Le Corbusier's musings on black culture, especially music, is one of the lesser known aspects of his life. Here is a list of ten things about Le Cobusier and black culture that you probably never learned while in architecture school.
1. Le Corbusier dated jazz extraordinaire Josephine Baker.
Le Corbusier met Josephine Baker aboard the Giuulio Cesare cruise ship while returning from South America. He wrote in his diary, "In a ridiculous music hall in Sao Paolo, Josephine Baker sang, "Baby" with such an intense and dramatic sensibility, that I was moved to tears".
Unfortunately, Baker was not as interested in Le Corbusier. What a shame you’re an architect, you would have made a great partner, she is reported to have said.
“LeCorbusier’s intimate friendship with Josephine Baker helped him to appreciate the character of the American woman and that of the African American, at one descended from a nearly culture and yet also inextricably a part of the new world. By the 1930’s he was predisposed to look upon African America culture as a more noble one." 
2. Le Corbusier appeared in Blackface and Cross-Dress
Le Corbusier's cross-dressing episodes are disputed by his estate, but are documented in a variety of sources such as Marjorie B. Garber's, "Vested Interests: Cross-Dressing and Cultural Anxiety", where Garber says while in the company of Josephine Baker, aboard the Ship Lutetia in 1929, "...The architect Le Corbusier dressed as Josephine Baker, his skin blackened, his hips circled with a waistband of feathers."
In Will Alsop's book, "Will Alsop - The Noise", speaking of Le Corbusier he writes:
...I also came to learn that the relationship between his painting and architectural activities, like his reputed penchant for cross-dressing, was separated by a work regimen divided by the two halves of the day - Le Corbusier spending the morning painting, and dressing for the part, and the afternoon, assuming more formal grab and donning his trademark bow tie, working as an architect".
3. Le Corbusier Believed African Americans Were Primitive?
After Paris decided not to implement his ambitious schemes for urban renewal aimed at liberating the working class, Le Corbusier switched the intended inhabitants of his grand schemes to African Americans.
"Le Corbusier believed that unlike other groups in American society, blacks were predisposed to change. He endorsed the widely held European belief that they were more primitive, more unspoiled, more noble and open to new ideas. In reality, he believed, these Americans had the most to gain by chance and renewal." 
4. America's Unfair Treatment of African Americans
Le Corbusier, through his personal relationship with Josephine Baker and travels to America, learned of the injustices faced by African Americans in the United States. He once wrote, "Americans are eminently democratic - except about Negroes and that is a very grave question which cannot be resolved in a superficial way" - LeCorbusier 
5. Le Corbusier and Negrophilia.

:: RAW RECORDS ::

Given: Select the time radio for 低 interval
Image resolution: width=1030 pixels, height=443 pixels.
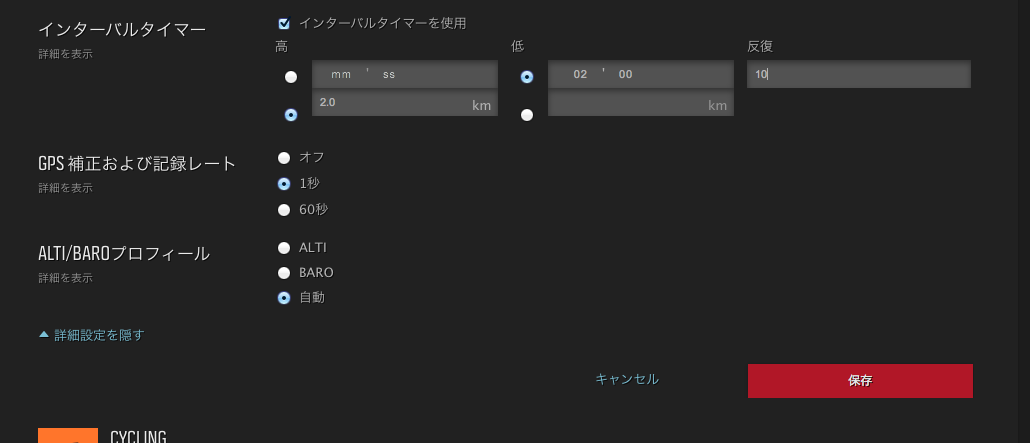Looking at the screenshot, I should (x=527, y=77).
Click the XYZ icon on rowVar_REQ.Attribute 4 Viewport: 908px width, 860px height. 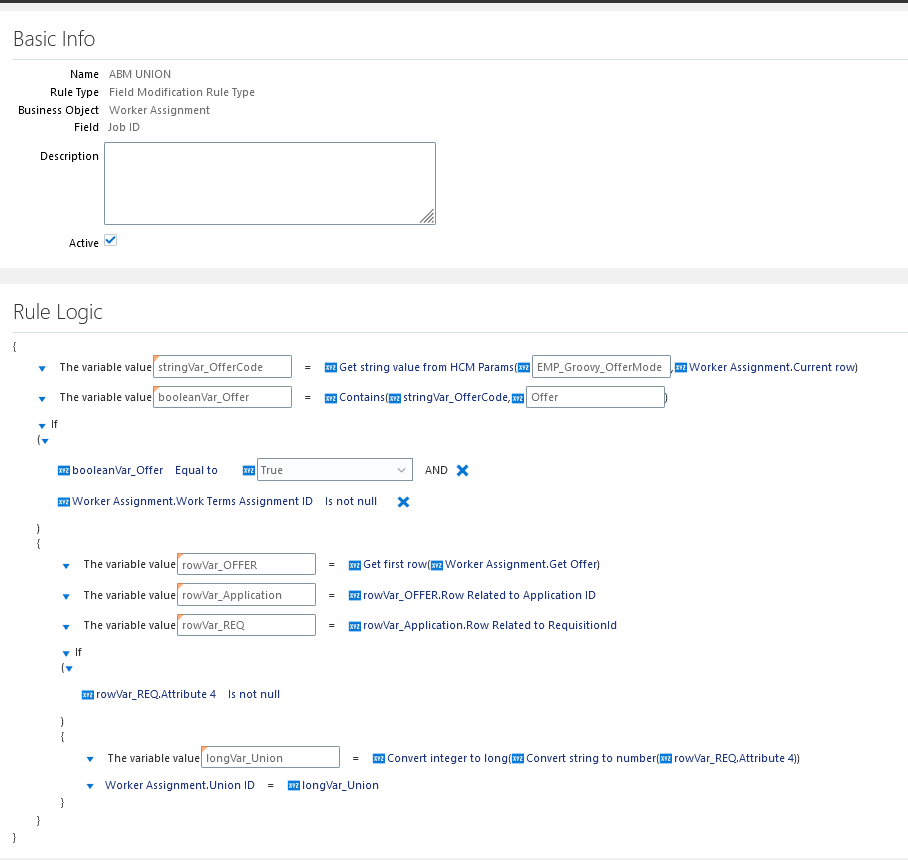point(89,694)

==

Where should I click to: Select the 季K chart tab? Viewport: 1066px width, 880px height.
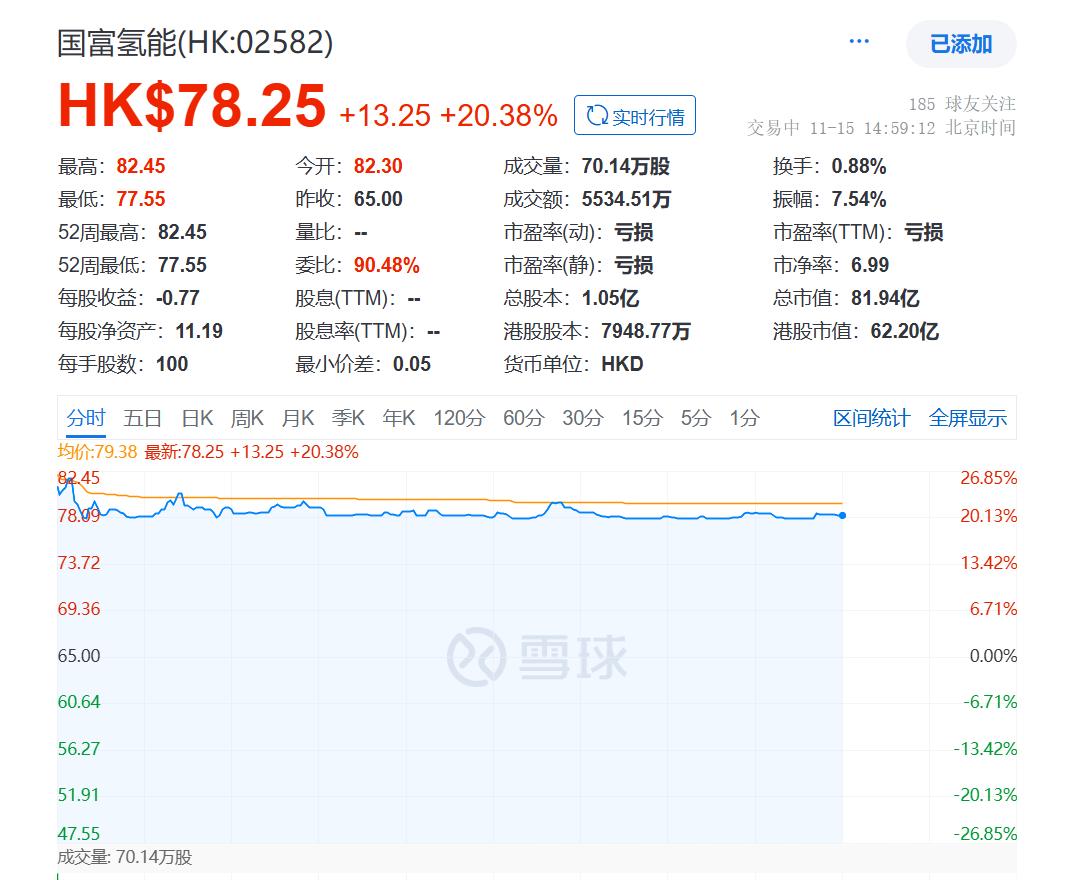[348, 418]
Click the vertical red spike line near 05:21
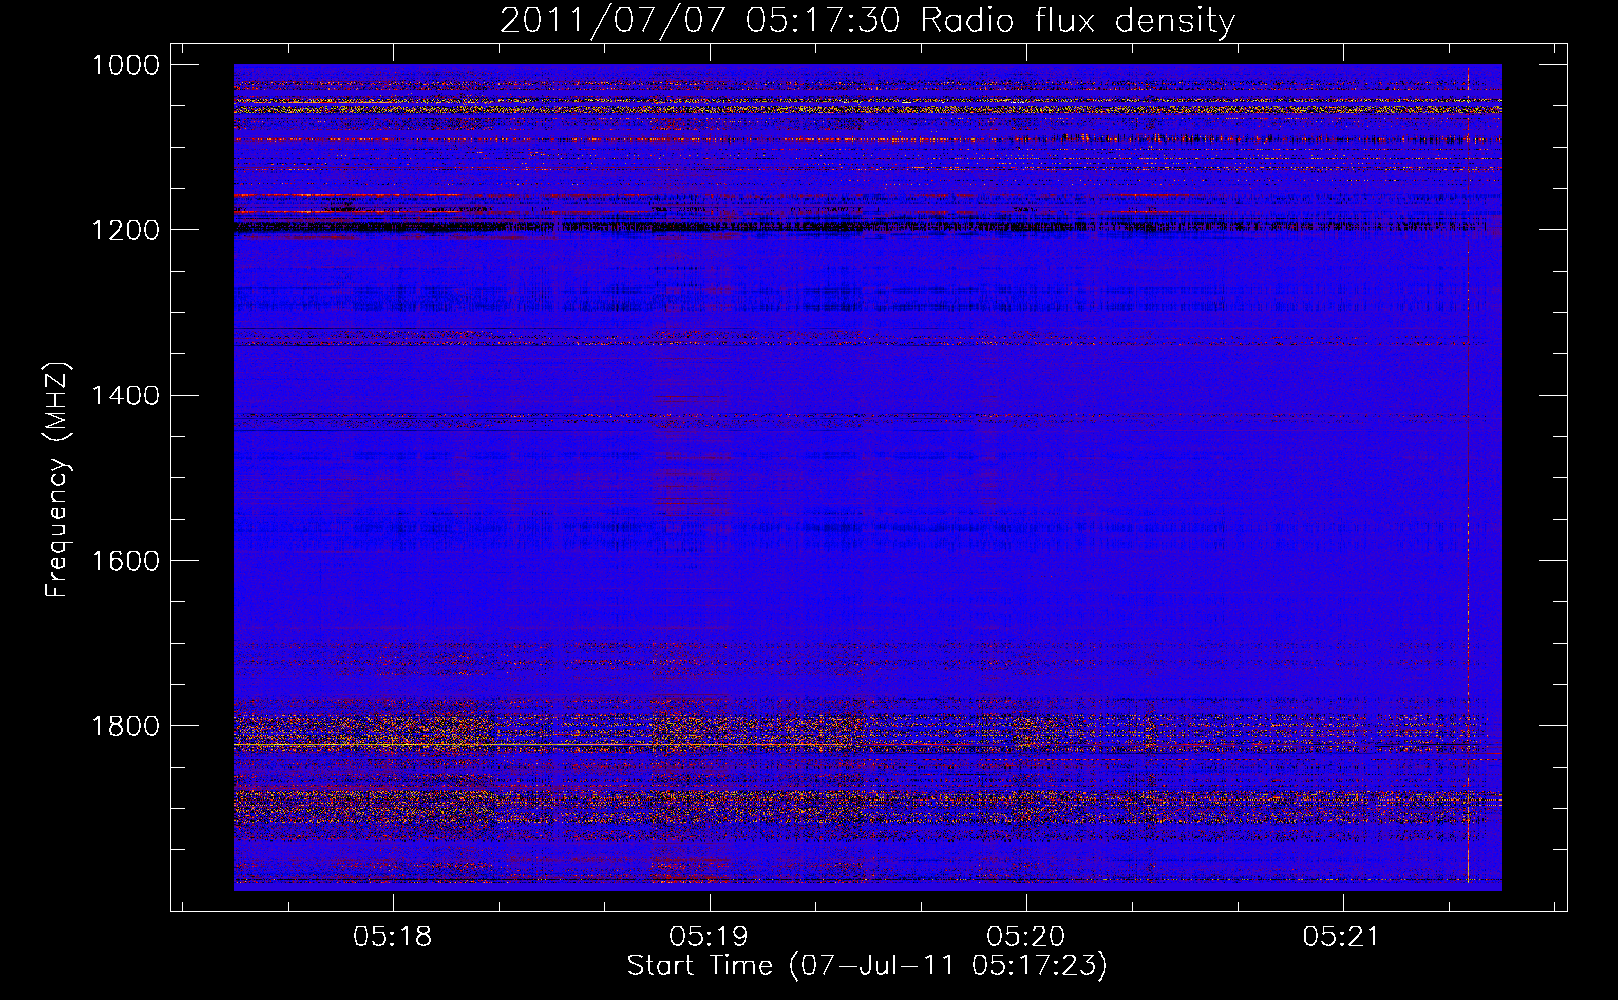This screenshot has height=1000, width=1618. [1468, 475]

:: PROBLEMS TO SOLVE ::
#1 Copy out the passage of the Le Corbusier text between "After Paris decided" and "to African Americans.", inclusive.
#2 Write the next part of the piece on Le Corbusier and black culture, picking up right after its final line.

:: RESPONSES IN ORDER ::
#1
After Paris decided not to implement his ambitious schemes for urban renewal aimed at liberating the working class, Le Corbusier switched the intended inhabitants of his grand schemes to African Americans.

#2
The word negrophilia is derived from the French négrophilie which means the love of the negro. It was a term that avant-garde artist used among themselves during the 1920s to describe their passion for black culture. During this period of negrophilie, Le Corbusier was infatuated with jazz music, more specifically Josephine Baker and African Art, and
Le Corbusier assigned special significance to African Americans because they were part of the underclass, because their own cultural heritage had helped to shape the development of modernism, and because their present folk culture synthesized the modern and the ancient. In Paris, LeCorbusier had been influenced by avant-garde [Neogrophiliacs] interest in African Art. 
6. Black Music Crosses Race and Class Boundaries
"In spite of the implacable color line, through his music, the Negro has entered the chapel of hearts and through his music, the whole fashionable world of balls and drawing rooms - from the working girl to the millionaires daughter - is delighted." 
7. Le Corbusier's Racially Charged Ballet for Josephine Baker
Le Corbusier, despite his personal relationship with Josephine Baker, was not able to remove himself from spreading the racial stereotypes faced by her and many other African Americans. In a racially charged ballet written for Josephine Baker, Le Corbusier exposes some dark perspectives on black life, which possibly describes his first time meeting Josephine Baker and his attempt to modernize and date her.
Oval cylinder // one could also eliminate the cylinder completely 1. entrance 2. showgirls made up with tattoos sound: one step or pure negro tam tam without music only on negro on stage // 1 negro wearing a banana tree // 3. a modern man and woman + New York dancing only 1 step holding each other and slowly 4. the cylinder is lowered Josephine descends dressed as a monkey 5. she puts on a modern dress she sits down 6. goes forward on a podium, sings 7. steps off the podium, sings 8. last solemn song; the gods rise // background meandering sea of Santos and at the end a big ocean liner
8. Le Corbusier Suggested The Intersection of Black Music and Architecture
"Negro music has touched America because it is the melody of the soul joined with the rhythm of the machine. It is in two-part time: tears in the heart; movement of the legs, torso, arms and head. The music of an era of construction; innovating. It floods the body and heart; it floods the USA and it floods the world."
Le Corbusier adds, "Jazz, like the skyscrapers, is an event and not a deliberately conceived creation. They represent the forces of today. The jazz is more advanced than the architecture. If architecture were at the point reach by jazz, it would be an incredible spectacle." 
9. Nude Sketches of Josephine Baker
Le Corbusier;s nude sketches of Josephine Baker are valued between $8,000 - $12,000.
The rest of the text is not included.